Towards the Consideration of Surface and Environment variables for a Microwave Precipitation Algorithm Over Land

Monday, 15 December 2014
Nai-Yu Wang1, Yalei You1, Ralph R Ferraro2 and Ingrid Guch3, (1)University of Maryland, College Park, MD, United States, (2)Univ Maryland-ESSIC/CICS and NOAA/NESDIS, College Park, MD, United States, (3)NOAA/NESDIS/STAR, College Park, MD, United States
Microwave satellite remote sensing of precipitation over land is a challenging problem due to the highly variable land surface emissivity, which, if not properly accounted for, can be much greater than the precipitation signal itself, especially in light rain/snow conditions.
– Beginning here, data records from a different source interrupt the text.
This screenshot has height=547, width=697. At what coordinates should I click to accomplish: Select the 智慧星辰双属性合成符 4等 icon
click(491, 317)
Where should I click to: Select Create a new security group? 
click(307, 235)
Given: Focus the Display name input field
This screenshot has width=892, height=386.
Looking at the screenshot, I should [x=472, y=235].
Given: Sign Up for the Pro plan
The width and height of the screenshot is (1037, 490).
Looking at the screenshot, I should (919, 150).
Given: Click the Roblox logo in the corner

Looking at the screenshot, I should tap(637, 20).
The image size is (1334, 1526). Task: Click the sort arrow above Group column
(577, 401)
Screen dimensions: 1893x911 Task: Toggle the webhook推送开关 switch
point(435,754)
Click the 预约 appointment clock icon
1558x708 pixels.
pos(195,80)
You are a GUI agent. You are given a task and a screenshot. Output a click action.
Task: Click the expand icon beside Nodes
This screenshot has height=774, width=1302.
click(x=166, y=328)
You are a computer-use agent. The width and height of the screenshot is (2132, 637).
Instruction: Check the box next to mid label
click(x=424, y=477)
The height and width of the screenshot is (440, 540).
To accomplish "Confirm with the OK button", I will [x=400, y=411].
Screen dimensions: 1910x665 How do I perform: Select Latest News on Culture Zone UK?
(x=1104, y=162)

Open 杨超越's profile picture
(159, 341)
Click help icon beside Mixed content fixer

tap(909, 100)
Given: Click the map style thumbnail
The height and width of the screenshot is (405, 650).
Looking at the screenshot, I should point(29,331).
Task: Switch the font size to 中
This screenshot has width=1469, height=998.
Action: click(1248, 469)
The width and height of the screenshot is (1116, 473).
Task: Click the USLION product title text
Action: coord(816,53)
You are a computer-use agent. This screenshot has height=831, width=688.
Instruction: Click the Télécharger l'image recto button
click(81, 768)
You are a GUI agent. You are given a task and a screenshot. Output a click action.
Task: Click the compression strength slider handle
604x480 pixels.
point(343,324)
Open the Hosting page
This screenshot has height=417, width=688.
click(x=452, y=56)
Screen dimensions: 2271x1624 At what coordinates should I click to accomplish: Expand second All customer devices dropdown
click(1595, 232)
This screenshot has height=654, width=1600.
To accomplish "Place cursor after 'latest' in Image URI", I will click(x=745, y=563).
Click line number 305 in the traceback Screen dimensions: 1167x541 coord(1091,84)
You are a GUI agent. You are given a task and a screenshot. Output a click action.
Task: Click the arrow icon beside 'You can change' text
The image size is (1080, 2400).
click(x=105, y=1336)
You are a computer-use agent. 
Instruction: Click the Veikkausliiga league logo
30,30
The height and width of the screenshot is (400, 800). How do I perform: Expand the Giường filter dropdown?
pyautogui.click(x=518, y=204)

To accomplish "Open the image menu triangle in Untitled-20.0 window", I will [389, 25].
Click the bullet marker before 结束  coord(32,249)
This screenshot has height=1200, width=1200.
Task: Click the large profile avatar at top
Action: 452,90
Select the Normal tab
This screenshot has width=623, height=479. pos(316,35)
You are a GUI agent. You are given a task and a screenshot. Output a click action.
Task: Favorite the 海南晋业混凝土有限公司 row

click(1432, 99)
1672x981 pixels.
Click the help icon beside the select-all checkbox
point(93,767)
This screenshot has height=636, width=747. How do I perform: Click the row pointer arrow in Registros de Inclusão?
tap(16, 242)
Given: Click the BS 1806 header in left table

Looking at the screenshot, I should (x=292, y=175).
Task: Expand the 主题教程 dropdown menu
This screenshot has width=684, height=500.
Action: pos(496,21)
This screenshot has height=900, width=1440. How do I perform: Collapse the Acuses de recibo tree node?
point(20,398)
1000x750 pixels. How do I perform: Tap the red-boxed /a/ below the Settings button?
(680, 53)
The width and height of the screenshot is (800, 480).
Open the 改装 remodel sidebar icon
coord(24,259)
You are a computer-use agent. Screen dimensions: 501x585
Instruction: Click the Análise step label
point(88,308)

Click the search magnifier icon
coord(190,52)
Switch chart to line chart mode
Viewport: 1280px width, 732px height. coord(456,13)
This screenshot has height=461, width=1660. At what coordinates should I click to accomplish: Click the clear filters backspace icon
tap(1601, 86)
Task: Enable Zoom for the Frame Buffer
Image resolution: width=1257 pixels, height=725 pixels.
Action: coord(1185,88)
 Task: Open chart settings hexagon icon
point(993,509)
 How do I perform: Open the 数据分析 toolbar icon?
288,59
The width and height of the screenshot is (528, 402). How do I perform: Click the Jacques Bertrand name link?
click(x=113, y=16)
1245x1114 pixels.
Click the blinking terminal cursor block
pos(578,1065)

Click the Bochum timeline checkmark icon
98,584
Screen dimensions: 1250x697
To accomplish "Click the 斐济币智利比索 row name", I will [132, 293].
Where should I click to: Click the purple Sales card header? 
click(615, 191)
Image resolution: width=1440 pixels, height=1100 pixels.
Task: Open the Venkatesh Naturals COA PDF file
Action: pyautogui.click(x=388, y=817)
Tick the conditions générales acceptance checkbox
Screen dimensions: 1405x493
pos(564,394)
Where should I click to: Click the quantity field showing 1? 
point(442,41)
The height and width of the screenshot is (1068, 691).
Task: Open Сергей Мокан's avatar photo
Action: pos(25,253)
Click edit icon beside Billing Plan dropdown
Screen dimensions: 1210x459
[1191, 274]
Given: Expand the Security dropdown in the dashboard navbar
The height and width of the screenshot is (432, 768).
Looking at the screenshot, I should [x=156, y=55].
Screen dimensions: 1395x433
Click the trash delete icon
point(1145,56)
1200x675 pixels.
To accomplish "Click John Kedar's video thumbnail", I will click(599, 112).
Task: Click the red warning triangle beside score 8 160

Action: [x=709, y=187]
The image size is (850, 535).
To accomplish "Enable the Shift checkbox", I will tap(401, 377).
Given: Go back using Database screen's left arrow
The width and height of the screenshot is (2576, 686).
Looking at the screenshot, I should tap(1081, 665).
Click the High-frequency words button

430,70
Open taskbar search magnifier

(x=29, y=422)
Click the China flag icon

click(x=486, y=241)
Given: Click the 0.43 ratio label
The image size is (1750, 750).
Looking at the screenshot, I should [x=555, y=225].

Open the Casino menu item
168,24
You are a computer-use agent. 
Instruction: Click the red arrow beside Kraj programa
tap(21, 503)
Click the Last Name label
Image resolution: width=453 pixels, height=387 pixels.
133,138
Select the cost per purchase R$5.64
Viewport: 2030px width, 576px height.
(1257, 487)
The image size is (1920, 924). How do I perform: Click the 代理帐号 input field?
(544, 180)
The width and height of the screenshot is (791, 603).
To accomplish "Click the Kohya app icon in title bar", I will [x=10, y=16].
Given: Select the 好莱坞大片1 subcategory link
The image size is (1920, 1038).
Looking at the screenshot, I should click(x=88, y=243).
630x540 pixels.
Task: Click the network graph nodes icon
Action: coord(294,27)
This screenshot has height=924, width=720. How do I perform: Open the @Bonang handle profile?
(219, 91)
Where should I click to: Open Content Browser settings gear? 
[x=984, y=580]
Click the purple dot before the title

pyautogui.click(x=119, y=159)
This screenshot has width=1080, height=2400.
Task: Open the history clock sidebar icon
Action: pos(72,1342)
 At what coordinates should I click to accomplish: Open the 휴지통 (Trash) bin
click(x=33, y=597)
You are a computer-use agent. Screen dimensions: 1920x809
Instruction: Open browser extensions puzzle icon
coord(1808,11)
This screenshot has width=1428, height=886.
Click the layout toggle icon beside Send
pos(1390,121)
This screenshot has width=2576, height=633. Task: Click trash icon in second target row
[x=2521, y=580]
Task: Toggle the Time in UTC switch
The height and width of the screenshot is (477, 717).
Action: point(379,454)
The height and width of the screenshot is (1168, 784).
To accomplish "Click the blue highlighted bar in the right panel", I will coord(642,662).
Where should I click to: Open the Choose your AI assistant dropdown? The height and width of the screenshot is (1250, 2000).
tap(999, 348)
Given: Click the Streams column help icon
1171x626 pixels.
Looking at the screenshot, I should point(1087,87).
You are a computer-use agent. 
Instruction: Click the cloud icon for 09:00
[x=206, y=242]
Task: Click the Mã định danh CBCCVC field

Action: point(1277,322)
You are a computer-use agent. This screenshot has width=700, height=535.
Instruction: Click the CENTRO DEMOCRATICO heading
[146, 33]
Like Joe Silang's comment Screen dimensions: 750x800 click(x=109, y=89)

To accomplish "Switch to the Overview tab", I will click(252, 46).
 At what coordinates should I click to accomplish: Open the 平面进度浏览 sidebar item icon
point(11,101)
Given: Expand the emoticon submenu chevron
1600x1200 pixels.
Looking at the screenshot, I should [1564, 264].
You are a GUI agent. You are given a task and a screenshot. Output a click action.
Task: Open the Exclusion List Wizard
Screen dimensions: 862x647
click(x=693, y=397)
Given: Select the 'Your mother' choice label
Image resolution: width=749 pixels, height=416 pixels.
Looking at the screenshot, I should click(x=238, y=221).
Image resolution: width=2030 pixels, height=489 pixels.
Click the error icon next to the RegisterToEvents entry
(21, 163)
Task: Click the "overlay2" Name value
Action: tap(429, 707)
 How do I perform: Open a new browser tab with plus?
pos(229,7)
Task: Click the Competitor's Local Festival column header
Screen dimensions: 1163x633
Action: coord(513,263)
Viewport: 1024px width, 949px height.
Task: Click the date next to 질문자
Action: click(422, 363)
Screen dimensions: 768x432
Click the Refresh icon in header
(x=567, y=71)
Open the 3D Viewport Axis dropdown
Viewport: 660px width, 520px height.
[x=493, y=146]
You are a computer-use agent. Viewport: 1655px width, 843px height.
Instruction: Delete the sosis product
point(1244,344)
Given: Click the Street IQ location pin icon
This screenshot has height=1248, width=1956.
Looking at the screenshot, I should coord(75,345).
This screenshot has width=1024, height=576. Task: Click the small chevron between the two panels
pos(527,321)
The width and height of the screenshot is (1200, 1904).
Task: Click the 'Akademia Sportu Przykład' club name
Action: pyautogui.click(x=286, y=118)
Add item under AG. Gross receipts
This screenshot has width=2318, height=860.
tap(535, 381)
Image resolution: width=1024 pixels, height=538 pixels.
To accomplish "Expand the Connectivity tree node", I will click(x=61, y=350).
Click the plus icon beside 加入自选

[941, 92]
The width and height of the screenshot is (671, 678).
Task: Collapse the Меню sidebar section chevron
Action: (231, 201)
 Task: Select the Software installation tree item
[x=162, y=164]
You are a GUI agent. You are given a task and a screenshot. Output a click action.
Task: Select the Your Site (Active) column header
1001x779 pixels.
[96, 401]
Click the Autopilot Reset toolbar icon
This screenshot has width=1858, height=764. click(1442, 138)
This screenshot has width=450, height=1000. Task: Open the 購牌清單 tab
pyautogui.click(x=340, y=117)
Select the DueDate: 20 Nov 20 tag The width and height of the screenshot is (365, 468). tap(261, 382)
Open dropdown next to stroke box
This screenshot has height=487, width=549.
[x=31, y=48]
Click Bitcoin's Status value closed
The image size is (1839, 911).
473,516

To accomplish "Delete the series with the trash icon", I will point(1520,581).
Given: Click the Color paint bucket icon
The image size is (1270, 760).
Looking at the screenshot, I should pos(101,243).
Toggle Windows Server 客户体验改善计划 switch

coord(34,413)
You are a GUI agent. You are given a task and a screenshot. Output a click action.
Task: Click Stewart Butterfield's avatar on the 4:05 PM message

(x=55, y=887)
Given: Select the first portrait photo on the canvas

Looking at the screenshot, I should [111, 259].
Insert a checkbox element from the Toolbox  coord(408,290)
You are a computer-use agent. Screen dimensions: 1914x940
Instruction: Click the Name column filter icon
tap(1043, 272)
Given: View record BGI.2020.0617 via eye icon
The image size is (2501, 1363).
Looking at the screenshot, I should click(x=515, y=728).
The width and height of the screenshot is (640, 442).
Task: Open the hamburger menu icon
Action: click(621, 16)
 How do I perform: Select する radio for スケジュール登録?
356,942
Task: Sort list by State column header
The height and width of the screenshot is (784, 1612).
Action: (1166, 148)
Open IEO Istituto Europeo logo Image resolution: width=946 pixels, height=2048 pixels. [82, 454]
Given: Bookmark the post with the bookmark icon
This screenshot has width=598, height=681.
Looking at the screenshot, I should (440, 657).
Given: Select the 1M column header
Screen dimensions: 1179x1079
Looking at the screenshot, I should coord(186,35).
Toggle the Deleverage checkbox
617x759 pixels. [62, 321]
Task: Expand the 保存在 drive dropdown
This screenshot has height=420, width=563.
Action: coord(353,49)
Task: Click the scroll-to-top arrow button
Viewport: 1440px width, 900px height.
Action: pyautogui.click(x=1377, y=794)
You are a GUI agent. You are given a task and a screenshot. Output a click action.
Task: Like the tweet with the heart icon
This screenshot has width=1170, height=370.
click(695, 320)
Additionally, surfaces such as arid land, deserts and snow cover have brightness temperatures characteristics similar to precipitation Ongoing work by NASA’s GPM microwave radiometer team is constructing databases for the GPROF algorithm through a variety of means, however, there is much uncertainty as to what is the optimal information needed for the wide array of sensors in the GPM constellation, including examination of regional conditions. The at-launch database focuses on stratification by emissivity class, surface temperature and total precipitable water (TPW). We’ll perform sensitivity studies to determine the potential role of environmental factors such as land surface temperature, surface elevation, and relative humidity and storm morphology such as storm vertical structure, height, and ice thickness to improve precipitation estimation over land, including rain and snow. In other words, what information outside of the satellite radiances can help describe the background and subsequent departures from it that are active precipitating regions? It is likely that this information will be a function of the various precipitation regimes. Statistical methods such as Principal Component Analysis (PCA) will be utilized in this task. Databases from a variety of sources are being constructed. They include existing satellite microwave measurements of precipitating and non-precipitating conditions, ground radar precipitation rate estimates, surface emissivity climatology from satellites, surface temperature and TPW from NWP reanalysis.  Results from the analysis of these databases with respect to the microwave precipitation sensitivity to the variety of environmental conditions in different climate regimes will be discussed.